§ WORK TASK
Copy every line that contains the string "agent" from the entries below.

----- TASK INPUTS -----

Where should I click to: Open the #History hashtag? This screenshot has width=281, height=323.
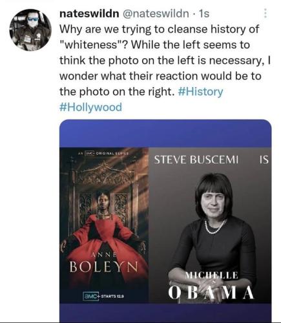tap(201, 92)
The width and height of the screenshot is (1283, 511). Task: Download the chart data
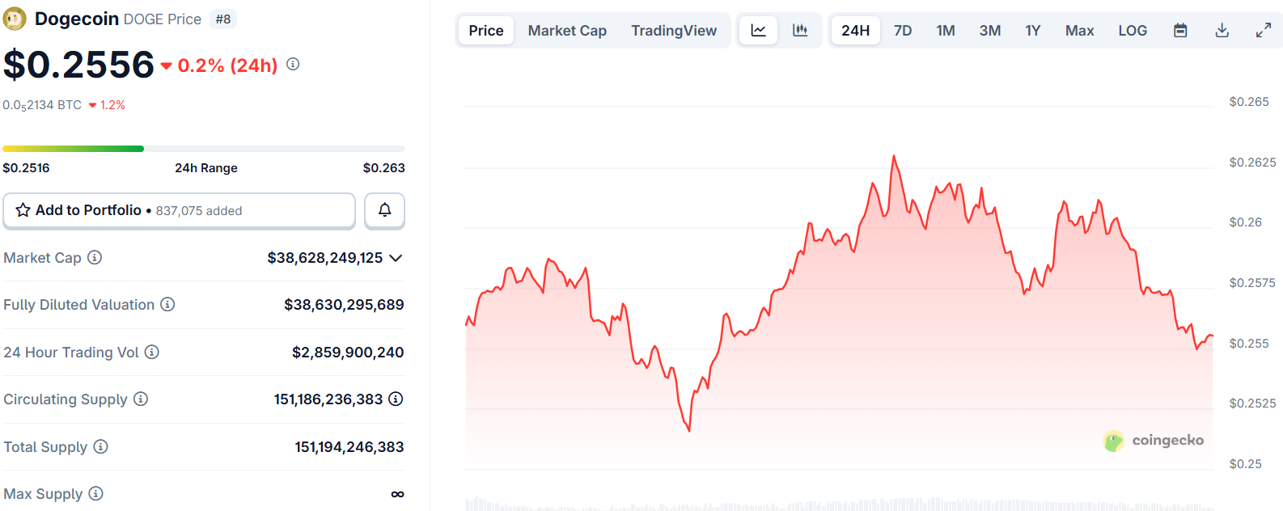pyautogui.click(x=1222, y=31)
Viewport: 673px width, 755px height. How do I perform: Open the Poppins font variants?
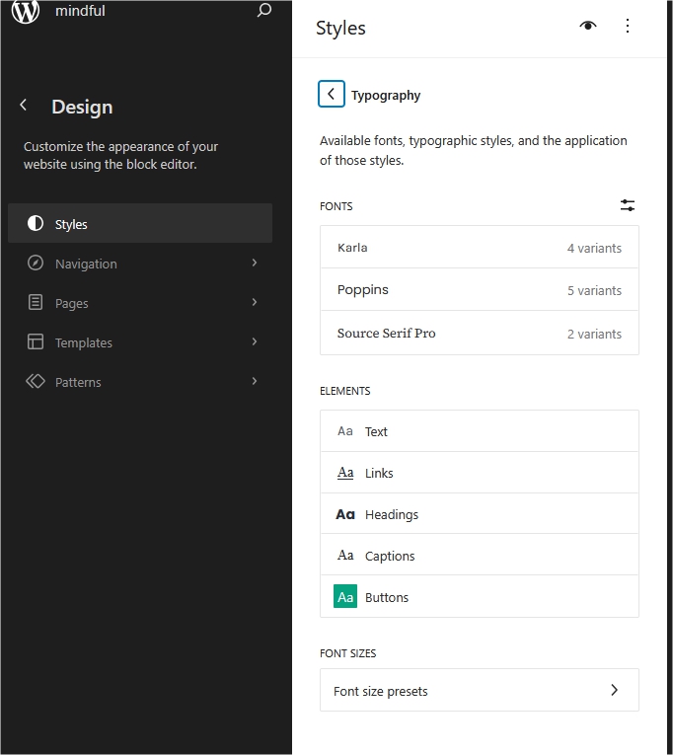(479, 290)
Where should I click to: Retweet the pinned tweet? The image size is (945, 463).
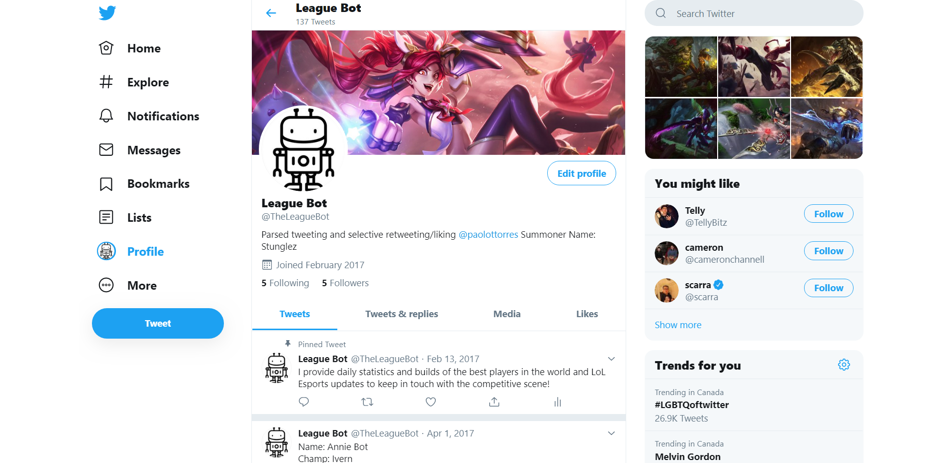point(367,402)
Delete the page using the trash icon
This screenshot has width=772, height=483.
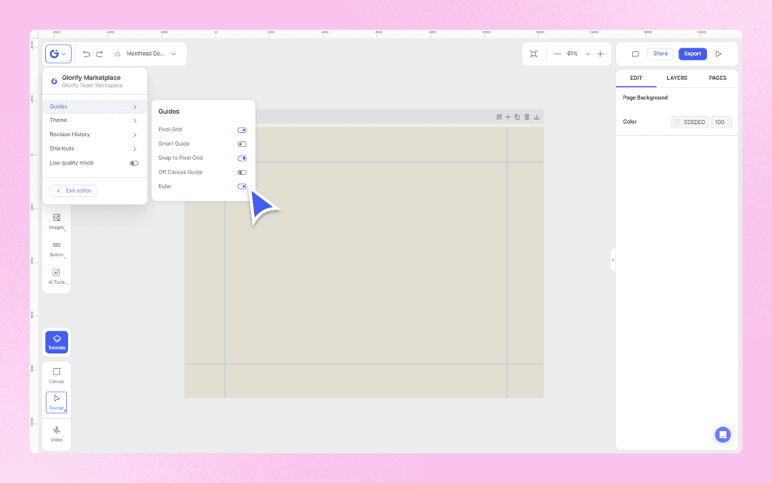point(527,116)
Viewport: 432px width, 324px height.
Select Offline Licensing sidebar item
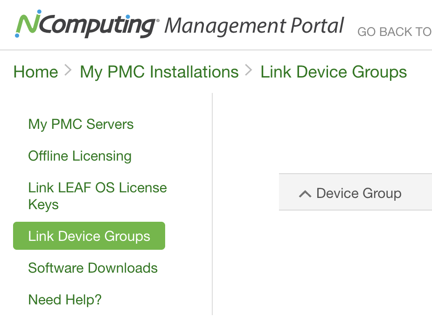[x=80, y=156]
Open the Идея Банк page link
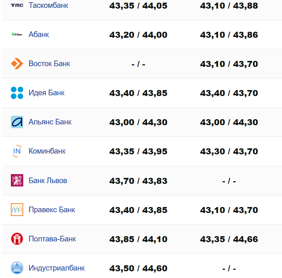 click(46, 93)
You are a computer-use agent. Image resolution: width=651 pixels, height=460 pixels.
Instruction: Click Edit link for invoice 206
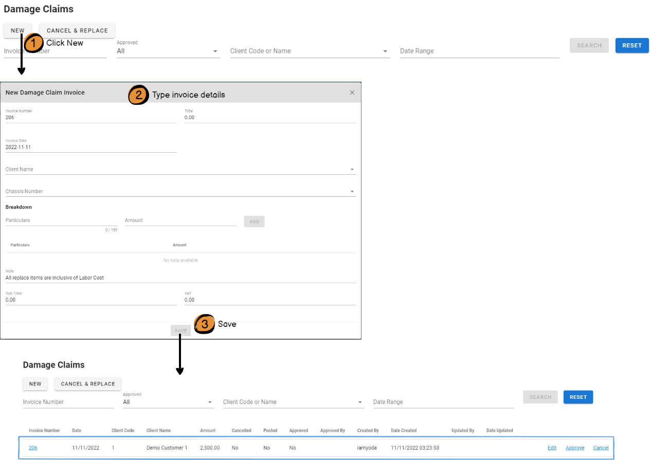(552, 448)
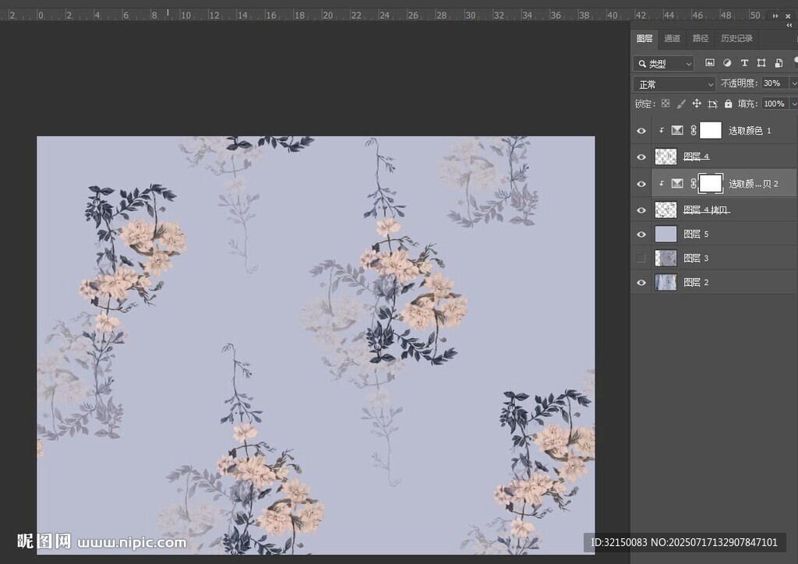The image size is (798, 564).
Task: Enable lock image pixels brush icon
Action: point(681,104)
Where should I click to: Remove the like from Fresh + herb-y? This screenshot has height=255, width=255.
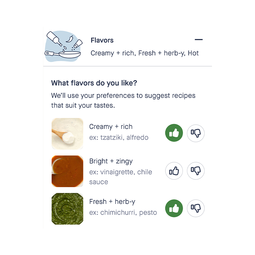click(174, 208)
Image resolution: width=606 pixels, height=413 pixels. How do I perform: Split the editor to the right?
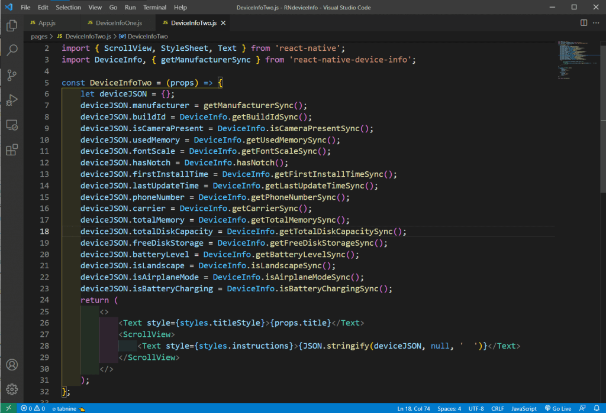click(584, 22)

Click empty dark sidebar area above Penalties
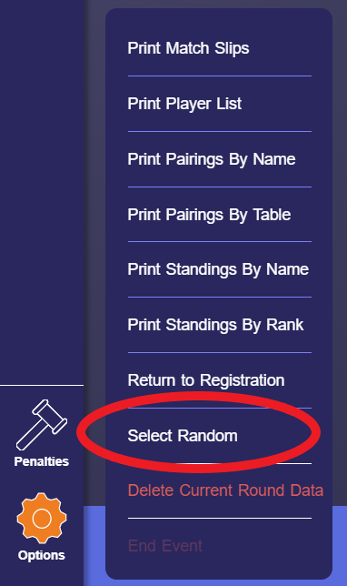point(42,187)
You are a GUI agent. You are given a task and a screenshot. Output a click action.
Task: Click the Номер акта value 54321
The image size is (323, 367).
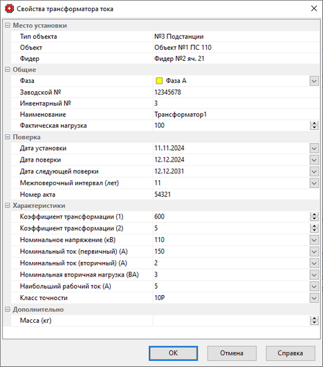(x=163, y=194)
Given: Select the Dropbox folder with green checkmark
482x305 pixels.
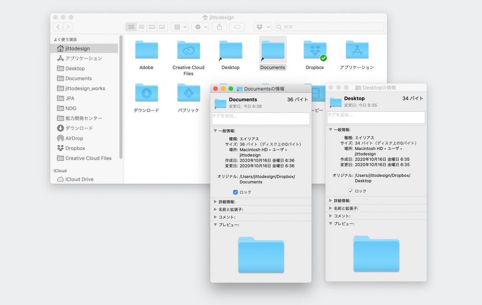Looking at the screenshot, I should point(315,56).
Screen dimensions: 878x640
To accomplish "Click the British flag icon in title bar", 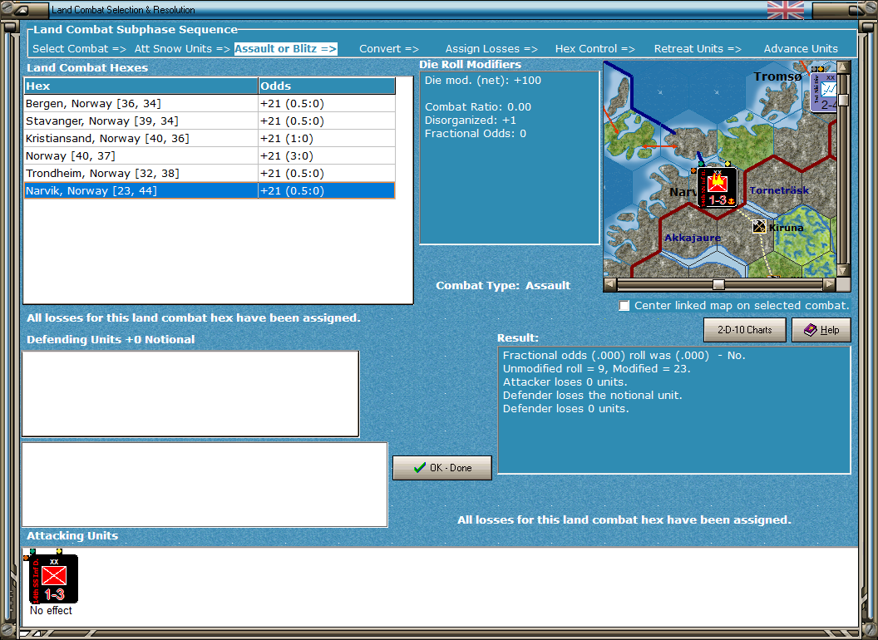I will (x=786, y=9).
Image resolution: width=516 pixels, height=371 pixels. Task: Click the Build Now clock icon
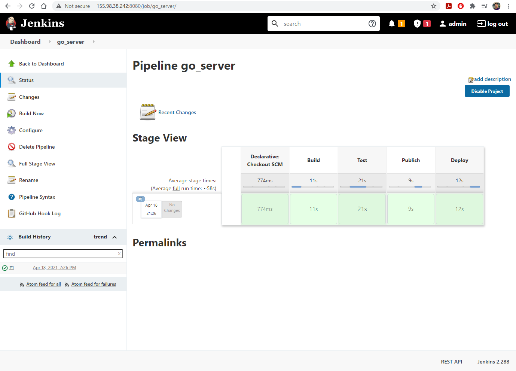click(12, 114)
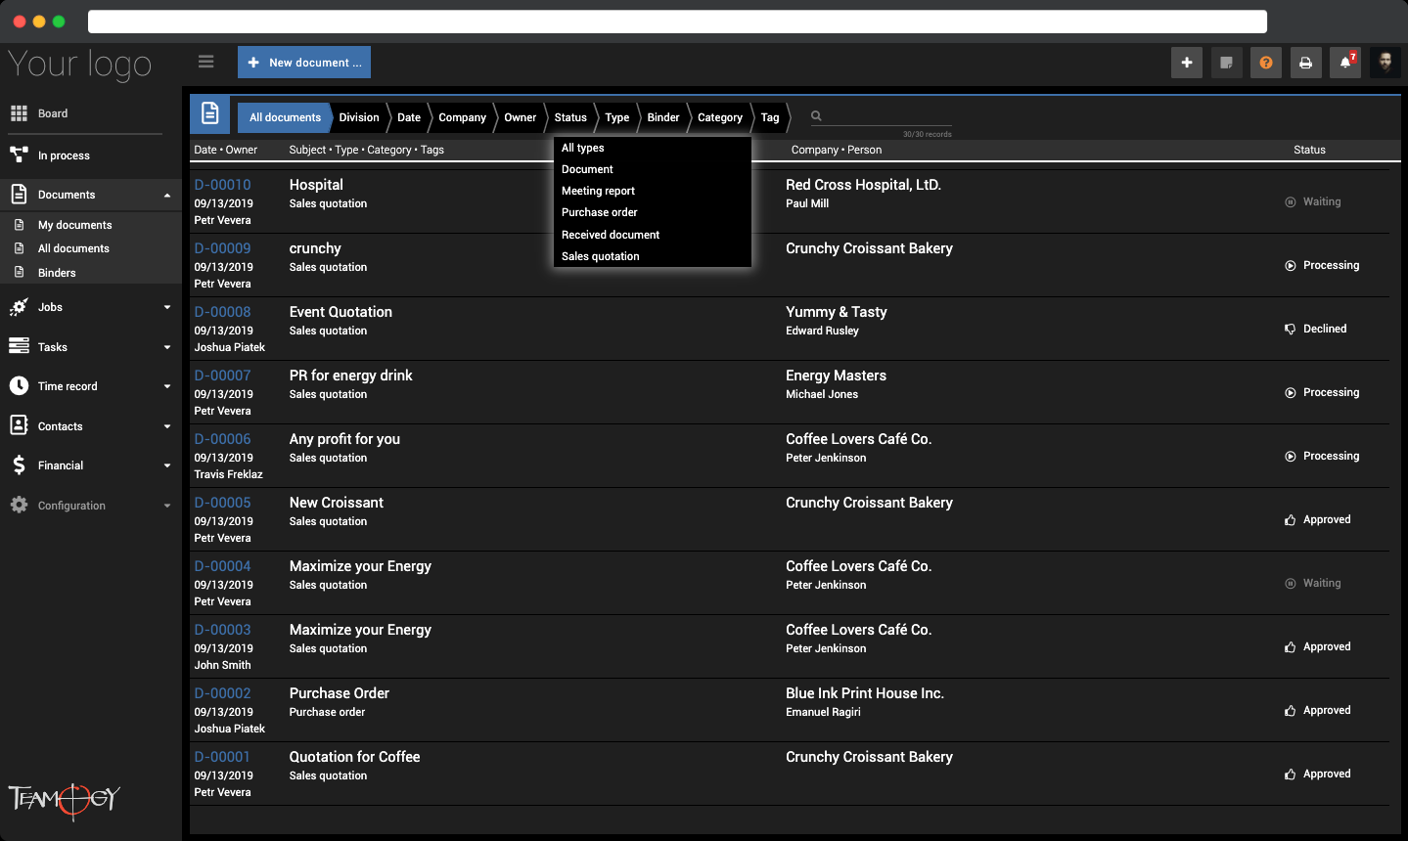Click the plus add icon in top bar

click(x=1187, y=63)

-----

§ RESPONSE TO THE TASK
You are a computer-use agent. Image resolution: width=651 pixels, height=460 pixels.
You are a GUI agent. You are given a task and a screenshot. Output a click action.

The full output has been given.